[GRASS-dev] Re: [GRASS GIS] #1161: g.region and r.info decimel issue when using grass python libs

Thu Sep 30 18:19:12 EDT 2010

#1161: g.region and r.info decimel issue when using grass python libs
-------------------------+--------------------------------------------------
  Reporter:  isaacullah  |       Owner:  grass-dev@…              
      Type:  defect      |      Status:  closed                   
  Priority:  normal      |   Milestone:  6.4.1                    
 Component:  Python      |     Version:  6.4.0                    
Resolution:  invalid     |    Keywords:                           
  Platform:  All         |         Cpu:  All                      
-------------------------+--------------------------------------------------

Comment(by glynn):

 Replying to [comment:3 cmbarton]:

 > > These functions simply parse the (decimal) output from g.region and
 r.info. Python has printf-like formatting operations if you wish to use
 them.
 >
 > Actually this is not what seems to be happening.

 Yes it is.

 > g.region and r.info produce single precision values, as expected.

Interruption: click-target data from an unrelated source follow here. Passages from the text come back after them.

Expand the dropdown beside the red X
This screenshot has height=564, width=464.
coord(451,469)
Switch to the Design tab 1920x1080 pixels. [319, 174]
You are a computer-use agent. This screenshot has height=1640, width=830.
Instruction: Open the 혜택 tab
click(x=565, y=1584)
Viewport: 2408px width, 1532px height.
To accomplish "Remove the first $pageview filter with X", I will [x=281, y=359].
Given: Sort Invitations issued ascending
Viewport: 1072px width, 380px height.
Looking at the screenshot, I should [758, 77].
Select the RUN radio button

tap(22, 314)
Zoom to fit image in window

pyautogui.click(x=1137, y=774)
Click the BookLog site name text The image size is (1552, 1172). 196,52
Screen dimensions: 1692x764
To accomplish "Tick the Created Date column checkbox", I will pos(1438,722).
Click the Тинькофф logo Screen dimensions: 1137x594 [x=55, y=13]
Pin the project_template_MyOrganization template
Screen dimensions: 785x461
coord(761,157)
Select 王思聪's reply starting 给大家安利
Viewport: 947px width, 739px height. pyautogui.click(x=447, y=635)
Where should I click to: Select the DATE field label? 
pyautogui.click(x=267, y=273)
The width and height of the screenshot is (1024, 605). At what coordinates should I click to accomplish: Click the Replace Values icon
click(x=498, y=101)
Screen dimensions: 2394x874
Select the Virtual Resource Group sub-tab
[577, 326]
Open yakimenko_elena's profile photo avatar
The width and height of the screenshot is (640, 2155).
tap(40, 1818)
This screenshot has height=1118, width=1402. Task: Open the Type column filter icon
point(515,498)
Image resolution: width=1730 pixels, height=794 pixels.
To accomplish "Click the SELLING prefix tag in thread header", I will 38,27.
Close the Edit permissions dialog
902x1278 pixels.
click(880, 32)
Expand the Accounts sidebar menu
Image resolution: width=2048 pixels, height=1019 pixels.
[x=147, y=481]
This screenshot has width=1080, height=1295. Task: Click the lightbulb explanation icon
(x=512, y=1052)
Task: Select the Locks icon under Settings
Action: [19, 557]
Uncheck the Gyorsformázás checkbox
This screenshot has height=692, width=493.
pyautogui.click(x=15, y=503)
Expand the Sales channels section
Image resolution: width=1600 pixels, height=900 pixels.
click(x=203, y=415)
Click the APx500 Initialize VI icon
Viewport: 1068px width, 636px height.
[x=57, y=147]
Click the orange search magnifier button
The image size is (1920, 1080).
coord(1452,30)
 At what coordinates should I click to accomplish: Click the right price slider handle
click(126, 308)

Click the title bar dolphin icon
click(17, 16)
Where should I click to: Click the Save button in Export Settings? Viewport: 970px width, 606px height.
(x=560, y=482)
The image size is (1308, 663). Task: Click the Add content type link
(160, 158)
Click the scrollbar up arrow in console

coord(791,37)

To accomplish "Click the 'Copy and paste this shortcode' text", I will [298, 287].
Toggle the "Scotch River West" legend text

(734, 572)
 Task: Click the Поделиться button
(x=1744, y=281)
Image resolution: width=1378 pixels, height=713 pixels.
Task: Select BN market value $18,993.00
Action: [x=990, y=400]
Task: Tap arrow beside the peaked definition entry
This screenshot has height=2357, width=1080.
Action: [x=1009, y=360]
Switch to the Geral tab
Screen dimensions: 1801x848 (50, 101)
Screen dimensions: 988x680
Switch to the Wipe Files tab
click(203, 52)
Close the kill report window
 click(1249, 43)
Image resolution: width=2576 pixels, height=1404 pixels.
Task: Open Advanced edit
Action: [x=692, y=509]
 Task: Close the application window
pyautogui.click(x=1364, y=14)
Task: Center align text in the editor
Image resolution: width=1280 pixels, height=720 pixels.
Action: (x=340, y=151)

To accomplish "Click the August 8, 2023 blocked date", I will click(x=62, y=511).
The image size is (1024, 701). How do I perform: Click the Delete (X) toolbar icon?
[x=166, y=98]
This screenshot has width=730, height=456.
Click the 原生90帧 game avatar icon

 g.region and r.info produce '''decimal''' values using
 G_format_{northing,easting}, which uses either %.15g or %.8f (except for
 lat/lon, which uses DMS). Both of these are better than IEEE single-
 precision which has between 6 and 7 decimal digits. %.15g uses 15 decimal
 digits (trailing zeros after the decimal pointer are omitted, as is the
 decimal point itself if it is not required); %.8f uses as many digits as
 are required before the decimal point and a further 8 digits after it.

 > But the python library functions do not seem to be getting values from
 these--

 The Python functions are wrappers around "g.region -g" and "r.info
 -rgstmpud", which parse the output into a dictionary, with the strings
 parsed using float(), int() or float_or_dms() as appropriate.

 > or are doing something strange with the values after the fact

 Yes; if by "strange" you mean converting them to (double precision) binary
 floating point values (which is a lossy operation; 10^-n^ (for n >= 1)
 isn't exactly representable in binary).

 OTOH, that isn't all that strange, given that the values started out as
 floating point before g.region/r.info converted them to decimal (which
 itself may be lossy; %.15g isn't quite enough for double precision, which
 has slightly better than 15 decimal digits of precision).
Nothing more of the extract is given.